Alexander George Gibson

Alexander George Gibson (Avatar)

1875-1950

Vol IV

Pg 530

Alexander George Gibson

1875-1950

Vol IV

Pg 530

b.21 September 1875 d.11 January 1950

BSc Lond(1895) BA Oxon(1900) BM(1904) MA DM FRCP(1913)

Alexander Gibson was born at Hull, the son of William and Elizabeth Gibson, and educated at University College, Aberystwyth, taking the B.Sc. (Lond.) degree in 1895, and at Christ Church, Oxford, where he graduated with first-class honours in natural science in 1900. He did his clinical training at St. Thomas’s Hospital and took his B.M. degree in 1904. He stayed at St. Thomas’s to fill a house appointment and then obtained one at the Radcliffe Infirmary, Oxford. It was in Oxford that he made his career, at first as a general practitioner and then as a consultant. He was made assistant pathologist at the Infirmary in 1911 and physician eight years later, having served as a major in the 3rd Southern General Hospital during the War. He also held a number of University appointments, as, successively, demonstrator of pathology, lecturer on morbid anatomy, and reader (latterly Nuffield reader) in morbid anatomy. He was Litchfield lecturer on medicine on more than one occasion. Gibson was a Censor at the Royal College of Physicians and gave the Bradshaw Lecture in 1928.
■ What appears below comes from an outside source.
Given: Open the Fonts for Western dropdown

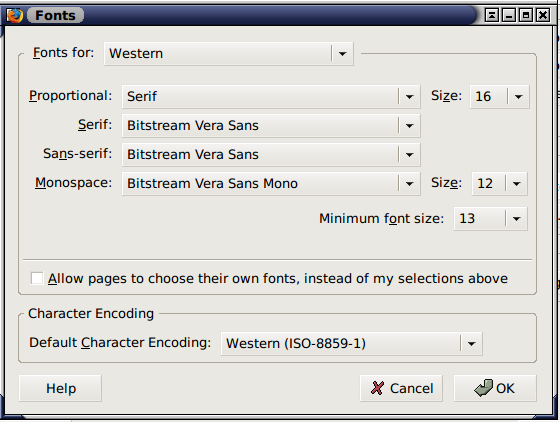Looking at the screenshot, I should (229, 54).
The dual nature of Gibson’s work enabled him to preserve a close link between clinical medicine and the laboratory. He was a sound, stimulating teacher, one who preserved discipline in spite of a quiet, shy manner. Gardening and natural life provided recreations for his leisure, and his understanding of the history of medicine was shown by his books, The Radcliffe Infirmary (1926) and The Physician's Art (1933), an elaboration of Locke’s De Arte Medica. He was an editor of the Quarterly Journal of Medicine and with W. T. Collier wrote Methods of Clinical Diagnosis (1927). Gibson married Constance Muriel, daughter of J. T. Jones, J.P, of Tenby, and left two sons and a daughter. He died at Oxford.